HAMA is an innovative automated platform that constructs species-specific muropeptide databases, validates structural identification using in silico MS/MS analysis, and provides visualized results for efficient and reliable identification of muropeptides, greatly reducing the time-consuming task of manual interpretation of LC-MS/MS data. The HAMA platform has the potential to be a valuable tool for various research fields, including microbiology, pathology, molecular biology, and immunology. It has potential applications in identifying activation ligands for antimicrobial resistance studies, characterizing key motifs recognized by pattern recognition receptors for host-microbiota immuno-interaction research, and mapping peptidoglycan in cell wall architecture studies. With the ease and efficiency offered by HAMA, we believe that muropeptide analysis will become more accessible and contribute to a deeper understanding of cell wall biology.

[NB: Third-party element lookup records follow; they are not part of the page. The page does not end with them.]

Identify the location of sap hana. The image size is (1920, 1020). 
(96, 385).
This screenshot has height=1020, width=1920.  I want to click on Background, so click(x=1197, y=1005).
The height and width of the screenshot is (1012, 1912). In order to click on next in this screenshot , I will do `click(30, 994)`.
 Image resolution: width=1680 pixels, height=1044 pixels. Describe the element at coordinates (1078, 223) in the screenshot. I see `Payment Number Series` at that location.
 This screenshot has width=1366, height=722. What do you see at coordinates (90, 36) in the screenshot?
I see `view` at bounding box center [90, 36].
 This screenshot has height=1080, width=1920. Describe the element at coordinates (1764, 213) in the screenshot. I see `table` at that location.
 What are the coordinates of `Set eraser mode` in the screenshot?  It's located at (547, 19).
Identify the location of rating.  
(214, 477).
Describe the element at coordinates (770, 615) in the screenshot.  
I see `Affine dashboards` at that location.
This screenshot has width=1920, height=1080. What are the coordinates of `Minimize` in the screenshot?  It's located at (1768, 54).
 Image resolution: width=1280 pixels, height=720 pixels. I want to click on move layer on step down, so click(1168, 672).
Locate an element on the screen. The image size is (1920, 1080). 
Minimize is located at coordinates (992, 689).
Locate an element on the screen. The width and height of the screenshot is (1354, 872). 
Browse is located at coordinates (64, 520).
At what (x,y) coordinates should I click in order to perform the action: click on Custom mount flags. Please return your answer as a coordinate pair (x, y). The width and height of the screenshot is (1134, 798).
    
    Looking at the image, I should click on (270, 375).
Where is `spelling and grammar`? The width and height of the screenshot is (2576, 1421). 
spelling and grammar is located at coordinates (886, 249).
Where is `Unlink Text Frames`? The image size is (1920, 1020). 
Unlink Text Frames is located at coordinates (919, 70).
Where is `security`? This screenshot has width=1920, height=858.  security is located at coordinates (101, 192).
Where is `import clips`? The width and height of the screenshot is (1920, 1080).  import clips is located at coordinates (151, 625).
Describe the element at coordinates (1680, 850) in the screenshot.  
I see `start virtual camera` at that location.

This research was supported by Ministry of Science and Technology (MOST), R.O.C. (Grants MOST 108-2636-M-002-008-, 109-2636-M-002-005-, and 110-2636-M-002-014-). Y.-C. H. acknowledged the financial support of “The Program of Research Performance Enhancement via Students Entering Ph.D. Programs Straight from an Undergraduate/Master’s Program” from National Taiwan University. The instrument support from the NTU Mass Spectrometry Platform was acknowledged.
The authors declare no competing financial interest.
Supplementary file includes a list of bacteria strains, supplementary figures (MS/MS spectra), and supplementary tables (lists of automated identification of gut bacterial muropeptides).